* **给定文段**
>>>

目录
1 遗传算法
遗传算法是一种模拟自然界进化过程的优化算法。它通过模拟生物进化的遗传、交叉和变异等过程,来搜索最优解或近似最优解。
遗传算法的基本步骤如下:
初始化种群:随机生成一组初始解作为种群。
适应度评估:根据问题的特定评价函数,计算每个个体的适应度。
选择操作:根据适应度大小,选择一部分个体作为父代,用于产生下一代。
交叉操作:对选出的父代个体进行交叉操作,生成新的个体。
变异操作:对新生成的个体进行变异操作,引入新的基因。
替换操作:用新生成的个体替换原来的个体,形成新的种群。
终止条件判断:判断是否满足终止条件,如果满足则停止算法,否则返回第3步。
遗传算法的优点是可以在大规模搜索空间中找到较好的解,适用于多种优化问题。然而,由于其基于随机性的特点,可能会陷入局部最优解,且算法的收敛速度较慢。因此,对于复杂问题,需要合理设置参数和运行多次以获得更好的结果。
2 RBF神经网络
RBF神将网络是一种三层神经网络,其包括输入层、隐层、输出层。从输入空间到隐层空间的变换是非线性的,而从隐层空间到输出层空间变换是线性的。流图如下:
RBF网络的基本思想是:用RBF作为隐单元的“基”构成隐含层空间,这样就可以将输入矢量直接映射到隐空间,而不需要通过权连接。当RBF的中心点确定以后,这种映射关系也就确定了。而隐含层空间到输出空间的映射是线性的,即网络的输出是隐单元输出的线性加权和,此处的权即为网络可调参数。其中,隐含层的作用是把向量从低维度的p映射到高维度的h,这样低维度线性不可分的情况到高维度就可以变得线性可分了,主要就是核函数的思想。
这样,网络由输入到输出的映射是非线性的,而网络输出对可调参数而言却又是线性的。网络的权就可由线性方程组直接解出,从而大大加快学习速度并避免局部极小问题。
3 Matlab代码实现
GA.m
clear all
close all
G = 15;
Size = 30;
CodeL = 10;
for i = 1:3
MinX(i) = 0.1*ones(1);
MaxX(i) = 3*ones(1);
end
for i = 4:1:9
MinX(i) = -3*ones(1);
MaxX(i) = 3*ones(1);
end
for i = 10:1:12
MinX(i) = -ones(1);
MaxX(i) = ones(1);
end
E = round(rand(Size,12*CodeL)); %Initial Code!

<<<

* **存储记录**

>>>

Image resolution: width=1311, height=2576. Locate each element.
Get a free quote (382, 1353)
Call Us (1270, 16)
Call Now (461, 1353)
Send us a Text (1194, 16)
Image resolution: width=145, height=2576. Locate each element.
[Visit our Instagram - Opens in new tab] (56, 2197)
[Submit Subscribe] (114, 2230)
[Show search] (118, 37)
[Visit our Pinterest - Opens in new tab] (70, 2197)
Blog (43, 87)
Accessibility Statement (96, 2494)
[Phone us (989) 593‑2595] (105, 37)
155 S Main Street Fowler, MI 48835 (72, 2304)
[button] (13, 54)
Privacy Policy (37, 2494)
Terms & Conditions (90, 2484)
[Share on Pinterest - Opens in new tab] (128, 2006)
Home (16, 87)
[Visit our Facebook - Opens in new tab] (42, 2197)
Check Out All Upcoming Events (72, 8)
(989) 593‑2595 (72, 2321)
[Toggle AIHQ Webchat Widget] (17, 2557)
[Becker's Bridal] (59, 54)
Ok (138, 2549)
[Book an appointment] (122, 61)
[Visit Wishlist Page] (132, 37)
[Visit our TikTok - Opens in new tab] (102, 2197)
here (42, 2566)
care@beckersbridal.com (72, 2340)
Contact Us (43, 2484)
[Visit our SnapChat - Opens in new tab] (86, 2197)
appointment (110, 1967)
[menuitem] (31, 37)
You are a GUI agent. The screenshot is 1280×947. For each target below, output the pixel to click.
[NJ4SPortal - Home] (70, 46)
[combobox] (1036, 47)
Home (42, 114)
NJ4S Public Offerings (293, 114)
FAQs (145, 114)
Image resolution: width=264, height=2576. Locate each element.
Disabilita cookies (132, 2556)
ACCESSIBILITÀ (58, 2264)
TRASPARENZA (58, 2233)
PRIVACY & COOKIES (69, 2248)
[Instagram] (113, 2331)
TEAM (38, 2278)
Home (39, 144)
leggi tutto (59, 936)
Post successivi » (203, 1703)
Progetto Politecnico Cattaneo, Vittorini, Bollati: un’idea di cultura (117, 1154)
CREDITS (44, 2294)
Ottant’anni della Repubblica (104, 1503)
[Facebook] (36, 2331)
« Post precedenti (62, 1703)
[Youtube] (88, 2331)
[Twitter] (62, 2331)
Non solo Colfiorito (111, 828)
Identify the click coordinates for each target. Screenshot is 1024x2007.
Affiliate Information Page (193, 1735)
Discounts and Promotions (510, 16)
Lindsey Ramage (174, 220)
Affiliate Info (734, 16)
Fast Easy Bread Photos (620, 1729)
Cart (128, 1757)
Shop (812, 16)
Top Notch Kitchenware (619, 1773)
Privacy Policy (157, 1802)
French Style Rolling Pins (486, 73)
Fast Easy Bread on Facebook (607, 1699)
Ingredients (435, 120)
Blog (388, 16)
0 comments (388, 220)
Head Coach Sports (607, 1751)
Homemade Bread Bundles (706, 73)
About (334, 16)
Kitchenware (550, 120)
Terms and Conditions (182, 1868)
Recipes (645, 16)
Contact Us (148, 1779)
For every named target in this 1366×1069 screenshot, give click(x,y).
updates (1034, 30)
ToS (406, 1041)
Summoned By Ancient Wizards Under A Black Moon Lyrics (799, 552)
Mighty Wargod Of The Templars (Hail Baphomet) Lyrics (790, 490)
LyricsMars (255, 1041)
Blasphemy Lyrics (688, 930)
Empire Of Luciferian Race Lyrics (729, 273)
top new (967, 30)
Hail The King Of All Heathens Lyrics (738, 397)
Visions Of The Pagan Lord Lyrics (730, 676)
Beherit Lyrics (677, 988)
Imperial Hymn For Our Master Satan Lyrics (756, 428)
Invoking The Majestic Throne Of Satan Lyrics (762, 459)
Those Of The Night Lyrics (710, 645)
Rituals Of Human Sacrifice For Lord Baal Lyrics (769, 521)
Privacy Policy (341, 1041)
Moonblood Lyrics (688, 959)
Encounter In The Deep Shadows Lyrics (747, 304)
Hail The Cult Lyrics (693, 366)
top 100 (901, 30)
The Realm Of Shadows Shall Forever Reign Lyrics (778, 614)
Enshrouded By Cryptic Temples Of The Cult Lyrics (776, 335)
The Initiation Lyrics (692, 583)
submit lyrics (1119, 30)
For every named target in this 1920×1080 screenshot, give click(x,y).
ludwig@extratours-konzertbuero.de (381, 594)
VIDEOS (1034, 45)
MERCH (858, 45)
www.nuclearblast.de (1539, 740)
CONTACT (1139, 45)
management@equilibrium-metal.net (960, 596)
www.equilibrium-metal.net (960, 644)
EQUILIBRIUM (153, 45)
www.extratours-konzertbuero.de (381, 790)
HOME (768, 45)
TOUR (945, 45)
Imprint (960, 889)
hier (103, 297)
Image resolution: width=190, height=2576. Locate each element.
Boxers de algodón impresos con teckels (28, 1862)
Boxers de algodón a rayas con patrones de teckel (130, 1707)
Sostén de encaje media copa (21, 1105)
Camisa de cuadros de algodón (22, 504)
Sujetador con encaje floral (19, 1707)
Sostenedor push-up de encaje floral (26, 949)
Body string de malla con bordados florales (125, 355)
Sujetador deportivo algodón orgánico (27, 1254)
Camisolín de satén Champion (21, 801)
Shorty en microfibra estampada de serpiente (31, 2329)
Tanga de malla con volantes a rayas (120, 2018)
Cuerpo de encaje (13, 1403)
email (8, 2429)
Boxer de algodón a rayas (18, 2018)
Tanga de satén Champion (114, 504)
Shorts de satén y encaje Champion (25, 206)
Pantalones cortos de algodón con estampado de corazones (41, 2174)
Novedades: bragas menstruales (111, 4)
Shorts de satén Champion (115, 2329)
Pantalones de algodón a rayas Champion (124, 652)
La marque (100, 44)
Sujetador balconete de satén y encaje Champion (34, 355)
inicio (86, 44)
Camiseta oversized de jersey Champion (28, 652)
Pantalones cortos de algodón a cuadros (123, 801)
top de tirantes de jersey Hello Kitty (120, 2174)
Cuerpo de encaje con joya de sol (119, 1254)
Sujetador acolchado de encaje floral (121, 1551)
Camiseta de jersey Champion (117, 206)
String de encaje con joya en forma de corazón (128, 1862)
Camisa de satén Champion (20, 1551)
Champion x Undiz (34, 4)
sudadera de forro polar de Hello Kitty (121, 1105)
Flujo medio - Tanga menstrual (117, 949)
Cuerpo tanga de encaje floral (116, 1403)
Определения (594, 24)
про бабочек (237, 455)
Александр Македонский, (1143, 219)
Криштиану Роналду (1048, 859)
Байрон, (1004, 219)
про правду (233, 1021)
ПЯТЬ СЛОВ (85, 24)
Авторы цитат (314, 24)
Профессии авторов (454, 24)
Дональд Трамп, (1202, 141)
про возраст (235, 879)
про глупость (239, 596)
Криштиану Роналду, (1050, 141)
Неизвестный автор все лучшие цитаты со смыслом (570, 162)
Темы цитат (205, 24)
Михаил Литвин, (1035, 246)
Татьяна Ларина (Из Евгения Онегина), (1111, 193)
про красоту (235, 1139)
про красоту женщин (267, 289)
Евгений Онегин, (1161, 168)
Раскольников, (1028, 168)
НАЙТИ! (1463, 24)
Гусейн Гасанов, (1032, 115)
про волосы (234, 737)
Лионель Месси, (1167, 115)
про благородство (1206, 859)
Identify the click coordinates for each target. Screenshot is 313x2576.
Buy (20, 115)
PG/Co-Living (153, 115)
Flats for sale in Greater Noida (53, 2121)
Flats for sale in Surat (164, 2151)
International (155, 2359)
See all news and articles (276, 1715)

<<<

* **练习题目 1**
请原样复制遗传算法与RBF神经网络一文中从“选择操作:根据适应度大小,选择一部分个体作为父代,用于产生下一代。”起至“学习速度并避免局部极小问题。”止的这一段。
* **练习题目 2**
请把遗传算法与RBF神经网络一文中以“遗传算法的优点是”开头的段落改写得更简短，并保留其主要事实。
* **练习题目 3**
请从遗传算法与RBF神经网络一文停下的地方接着续写。

* **任务作答 1**
选择操作:根据适应度大小,选择一部分个体作为父代,用于产生下一代。
交叉操作:对选出的父代个体进行交叉操作,生成新的个体。
变异操作:对新生成的个体进行变异操作,引入新的基因。
替换操作:用新生成的个体替换原来的个体,形成新的种群。
终止条件判断:判断是否满足终止条件,如果满足则停止算法,否则返回第3步。
遗传算法的优点是可以在大规模搜索空间中找到较好的解,适用于多种优化问题。然而,由于其基于随机性的特点,可能会陷入局部最优解,且算法的收敛速度较慢。因此,对于复杂问题,需要合理设置参数和运行多次以获得更好的结果。
2 RBF神经网络
RBF神将网络是一种三层神经网络,其包括输入层、隐层、输出层。从输入空间到隐层空间的变换是非线性的,而从隐层空间到输出层空间变换是线性的。流图如下:
RBF网络的基本思想是:用RBF作为隐单元的“基”构成隐含层空间,这样就可以将输入矢量直接映射到隐空间,而不需要通过权连接。当RBF的中心点确定以后,这种映射关系也就确定了。而隐含层空间到输出空间的映射是线性的,即网络的输出是隐单元输出的线性加权和,此处的权即为网络可调参数。其中,隐含层的作用是把向量从低维度的p映射到高维度的h,这样低维度线性不可分的情况到高维度就可以变得线性可分了,主要就是核函数的思想。
这样,网络由输入到输出的映射是非线性的,而网络输出对可调参数而言却又是线性的。网络的权就可由线性方程组直接解出,从而大大加快学习速度并避免局部极小问题。

* **任务作答 2**
遗传算法能在大规模搜索空间中找到较好的解，适用于多种优化问题。但它基于随机性，可能陷入局部最优解，收敛速度也较慢。因此处理复杂问题时，需要合理设置参数，并多次运行以获得更好的结果。

* **任务作答 3**
BsJ = 0;
for kg = 1:1:G
time(kg) = kg
for s = 1:1:Size
m = E(s,:);
for j = 1:1:12
y(j) = 0;
mj = m((j-1)*CodeL + 1:1:j*CodeL);
for i = 1:1:CodeL
y(j) = y(j) + mj(i)*2^(i-1);
end
f(s,j) = (MaxX(j) - MinX(j))*y(j)/1023 + MinX(j);
end
% ************Step 1:Evaluate BestJ *******************
p = f(s,:);
[p,BsJ] = RBF(p,BsJ);
BsJi(s) = BsJ;
end
[OderJi,IndexJi] = sort(BsJi);
BestJ(kg) = OderJi(1);
BJ = BestJ(kg);
Ji = BsJi+1e-10;
fi = 1./Ji;
[Oderfi,Indexfi] = sort(fi);
Bestfi = Oderfi(Size);
BestS = E(Indexfi(Size),:);
% ***************Step 2:Select and Reproduct Operation*********
fi_sum = sum(fi);
fi_Size = (Oderfi/fi_sum)*Size;
fi_S = floor(fi_Size);
kk = 1;
for i = 1:1:Size
for j = 1:1:fi_S(i)
TempE(kk,:) = E(Indexfi(i),:);
kk = kk + 1;
end
end
% ****************Step 3:Crossover Operation*******************
pc = 0.60;
n = ceil(20*rand);
for i = 1:2:(Size - 1)
temp = rand;
if pc>temp
for j = n:1:20
TempE(i,j) = E(i+1,j);
TempE(i+1,j) = E(i,j);
end
end
end
TempE(Size,:) = BestS;
E = TempE;
%*****************Step 4:Mutation Operation*********************
pm = 0.001 - [1:1:Size]*(0.001)/Size;
for i = 1:1:Size
for j = 1:1:12*CodeL
temp = rand;
if pm>temp
if TempE(i,j) == 0
TempE(i,j) = 1;
else
TempE(i,j) = 0;
end
end
end
end
%Guarantee TempE(Size,:) belong to the best individual
TempE(Size,:) = BestS;
E = TempE;
%********************************************************************
end
Bestfi
BestS
fi
Best_J = BestJ(G)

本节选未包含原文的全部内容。